* **SUPPLIED PASSAGE**:
*** Block opens ***
Vavanty1 did a huge amount of research to collect a vast amount of data about our family tree (starting from ~200 families to ~double that now). But for one reason or another, I didn't get around to collating all of it. I think the problem started when I needed to update the data after my Mom died. In the text file twf that I use to track all of this data, all that I had to do was add ",78" after Mom's name to designate her age when she died and for some reason I just couldn't bring myself to do it. I assume all of us grieve differently and I guess that was just my way of grieving.
Just as I had to watch helplessly as Lisa died, it was my burden to watch helplessly as Mom lay dying for 2 months. I'll have to carry all of those memories for the rest of my life. Of watching her starve to death for 2 months while she just helplessly lay there with needles supplying her nutrition which her body ultimately rejected every time when she got up out of bed to throw it all up - in the form of hideous green bile, rejecting the very nutrition that was supposed to sustain her and keep her going. At a mechanical level, it was just cancer at work, but I wonder if there was a message in there - along with a new rider added: "Not by bread alone, nor by saline" but I guess I'm just too dumb to understand these things.
Anyway, that's just my long winded excuse for having not worked on the family tree and for almost having let all that data that Vavanty1 gathered with so much effort just gather dust for more than 2 years.
I've also come to realize that maintaining this data by myself is making me a huge bottleneck to this entire process so I'm thinking through some ideas on how this work can be distributed out so that the information can be maintained by multiple "scribes". Maintaining it online using any of the current crop of ancestry related websites 2 might be one solution (with all of the lock-in issues that engenders). I find the text file format that I came up with to be much more convenient and faster. I also like the fact that the format I use can be used as an offline bookkeeping format as well (as in literally tracking it in a notebook that can be handed down by generations). Editing a flat file is also definitely faster than using any of the GUIs like gramps3 or even TUIs like llines4 both of which use GEDCOM as the backend. It is also way faster than using the web to clickety clack your way through a family tree. One solution that I've thought of is to use a script that turns the data in the format I use into GEDCOM and then upload that but the problem with that approach is that any later updates will then need to be done to the GEDCOM file instead of the original that was used to generate it.
While I'm still thinking through these issues, on All Souls day this year, I decided that I've procrastinated long enough and I've restarted working on the family tree again. I started off by adding ",78" after Mom's name and to make up for the delay and as a peace offering to Vavanty1, the very first entries that I've added are part of the information about Paul Uncle's side of the family.
Updated on 20 Nov 2024 to add a link to a description of the "tree walk format" flat file format/DSL twf used to store the family tree data.
*** Block closes ***
* **RECORDS**:
*** Block opens ***
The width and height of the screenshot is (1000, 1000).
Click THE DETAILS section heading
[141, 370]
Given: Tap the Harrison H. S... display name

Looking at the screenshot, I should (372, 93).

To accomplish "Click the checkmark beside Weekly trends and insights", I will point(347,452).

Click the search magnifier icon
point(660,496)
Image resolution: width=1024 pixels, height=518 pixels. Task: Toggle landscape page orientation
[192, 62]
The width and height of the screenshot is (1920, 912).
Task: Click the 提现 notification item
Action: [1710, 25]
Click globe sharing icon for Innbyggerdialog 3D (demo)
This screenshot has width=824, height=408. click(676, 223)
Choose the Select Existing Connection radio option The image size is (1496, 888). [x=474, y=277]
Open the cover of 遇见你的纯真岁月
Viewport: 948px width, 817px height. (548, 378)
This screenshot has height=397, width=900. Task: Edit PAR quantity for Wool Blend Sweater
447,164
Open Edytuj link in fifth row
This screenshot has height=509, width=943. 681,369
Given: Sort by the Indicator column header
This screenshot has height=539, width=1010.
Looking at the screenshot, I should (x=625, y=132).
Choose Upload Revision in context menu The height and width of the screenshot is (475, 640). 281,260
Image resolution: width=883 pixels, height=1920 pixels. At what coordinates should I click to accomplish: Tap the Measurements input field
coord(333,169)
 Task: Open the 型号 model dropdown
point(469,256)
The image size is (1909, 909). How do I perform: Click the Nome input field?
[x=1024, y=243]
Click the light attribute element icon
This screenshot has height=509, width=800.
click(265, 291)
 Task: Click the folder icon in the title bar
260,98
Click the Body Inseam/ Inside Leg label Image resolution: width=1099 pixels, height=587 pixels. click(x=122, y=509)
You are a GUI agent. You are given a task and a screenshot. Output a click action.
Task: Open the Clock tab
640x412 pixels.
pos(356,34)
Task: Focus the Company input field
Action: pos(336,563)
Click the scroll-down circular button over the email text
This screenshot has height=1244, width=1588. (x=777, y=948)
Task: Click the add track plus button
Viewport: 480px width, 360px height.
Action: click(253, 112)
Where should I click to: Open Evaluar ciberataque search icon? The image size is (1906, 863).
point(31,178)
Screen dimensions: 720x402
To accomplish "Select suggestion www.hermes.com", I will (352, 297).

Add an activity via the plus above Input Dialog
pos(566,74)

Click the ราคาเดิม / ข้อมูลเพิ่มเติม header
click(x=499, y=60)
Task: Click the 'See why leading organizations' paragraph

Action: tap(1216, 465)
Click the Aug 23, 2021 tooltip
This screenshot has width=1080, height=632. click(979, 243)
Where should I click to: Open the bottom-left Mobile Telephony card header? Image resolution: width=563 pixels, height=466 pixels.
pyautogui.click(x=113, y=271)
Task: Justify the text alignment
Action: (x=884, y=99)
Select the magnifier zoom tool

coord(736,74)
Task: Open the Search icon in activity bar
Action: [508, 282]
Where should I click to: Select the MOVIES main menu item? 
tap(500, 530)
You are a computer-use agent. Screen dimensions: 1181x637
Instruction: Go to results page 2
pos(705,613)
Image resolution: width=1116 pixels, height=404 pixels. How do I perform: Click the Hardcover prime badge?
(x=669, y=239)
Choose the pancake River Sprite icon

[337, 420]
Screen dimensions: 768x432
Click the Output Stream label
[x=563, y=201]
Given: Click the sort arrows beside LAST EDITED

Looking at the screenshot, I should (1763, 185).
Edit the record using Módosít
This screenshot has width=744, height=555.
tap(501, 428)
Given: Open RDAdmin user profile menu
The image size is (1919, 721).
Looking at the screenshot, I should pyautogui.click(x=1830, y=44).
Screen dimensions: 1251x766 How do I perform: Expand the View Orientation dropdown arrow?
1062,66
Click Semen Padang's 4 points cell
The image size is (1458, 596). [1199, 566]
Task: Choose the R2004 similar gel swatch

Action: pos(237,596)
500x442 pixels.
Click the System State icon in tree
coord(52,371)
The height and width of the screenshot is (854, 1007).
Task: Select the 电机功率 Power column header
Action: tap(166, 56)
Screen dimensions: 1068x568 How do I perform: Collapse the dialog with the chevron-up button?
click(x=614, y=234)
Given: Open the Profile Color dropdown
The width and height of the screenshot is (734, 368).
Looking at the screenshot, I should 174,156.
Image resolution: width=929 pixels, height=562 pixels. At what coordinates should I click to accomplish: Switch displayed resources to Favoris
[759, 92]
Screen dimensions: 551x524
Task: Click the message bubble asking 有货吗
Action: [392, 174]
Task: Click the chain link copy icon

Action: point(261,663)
*** Block closes ***
* **YOUR ASSIGNMENT**: Copy the family tree passage from "Vavanty1 did a" to "way of grieving.", switching "Mom" to "Mother".

* **RESULT BELOW**:
Vavanty1 did a huge amount of research to collect a vast amount of data about our family tree (starting from ~200 families to ~double that now). But for one reason or another, I didn't get around to collating all of it. I think the problem started when I needed to update the data after my Mother died. In the text file twf that I use to track all of this data, all that I had to do was add ",78" after Mother's name to designate her age when she died and for some reason I just couldn't bring myself to do it. I assume all of us grieve differently and I guess that was just my way of grieving.